== Text provided ==
· · ·
Savold’s career was going nowhere again when he accepted a match with Gino Buonvino. Savold took the assignment on 48 hours notice, subbing for Baksi, a late scratch with an ankle injury.

Recognized as the heavyweight champion of Italy, Buonvino was unbeaten in his last 11 starts. In a shocker, Savold knocked him out in 54 seconds, the fastest knockout on record for a main event at Madison Square Garden.

The knockout of Buonvino coupled with two more wins over lesser foes boosted Savold to #3 behind Ezzard Charles and Jersey Joe Walcott in The Ring magazine ratings. That said more about Honest Bill Daly’s negotiation skills than about Savold’s true ability. He maintained that placement after he went to London and lost by disqualification to Bruce Woodcock in what would be the first of their two meetings.

Bruce Woodcock

The son of a former British Army lightweight champion, Bruce Woodcock, born and raised in Doncaster, was nothing special but you couldn’t tell that to the Brits who fervently embraced him after he won the British and British Empire heavyweight titles with a sixth-round knockout of Jack London in 1945. In his most recent bout, he had scored a fourth-round stoppage over American veteran Lee Oma who was felled by a punch that didn’t look especially hard. Spectators tossed pennies into the ring as they did whenever a fight ended suspiciously.
· · ·
== Collected material ==
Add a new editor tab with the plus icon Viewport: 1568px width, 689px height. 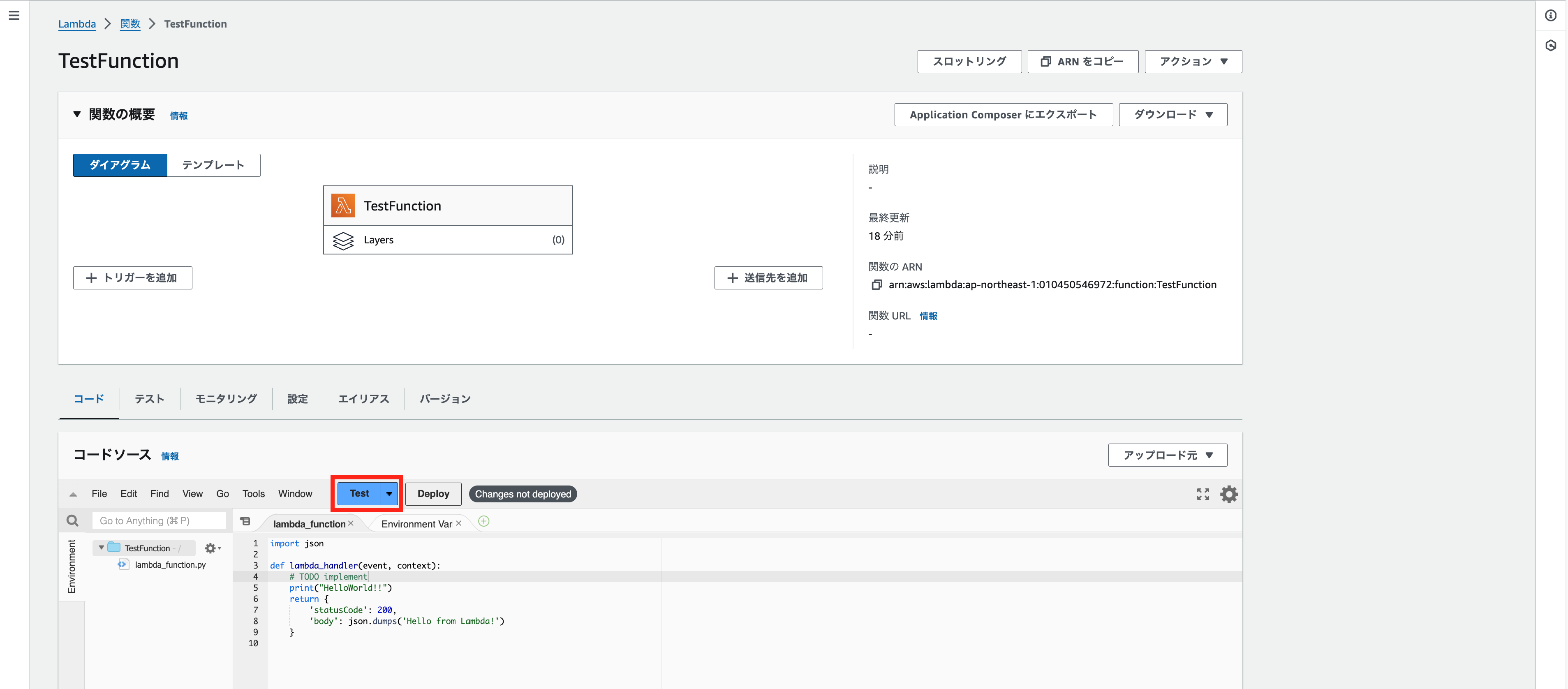click(483, 521)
· · ·
Copy out everything from "Recognized as the" down to "their two meetings." in the passage on Savold's boxing career. The material is not needed here.

Recognized as the heavyweight champion of Italy, Buonvino was unbeaten in his last 11 starts. In a shocker, Savold knocked him out in 54 seconds, the fastest knockout on record for a main event at Madison Square Garden.

The knockout of Buonvino coupled with two more wins over lesser foes boosted Savold to #3 behind Ezzard Charles and Jersey Joe Walcott in The Ring magazine ratings. That said more about Honest Bill Daly’s negotiation skills than about Savold’s true ability. He maintained that placement after he went to London and lost by disqualification to Bruce Woodcock in what would be the first of their two meetings.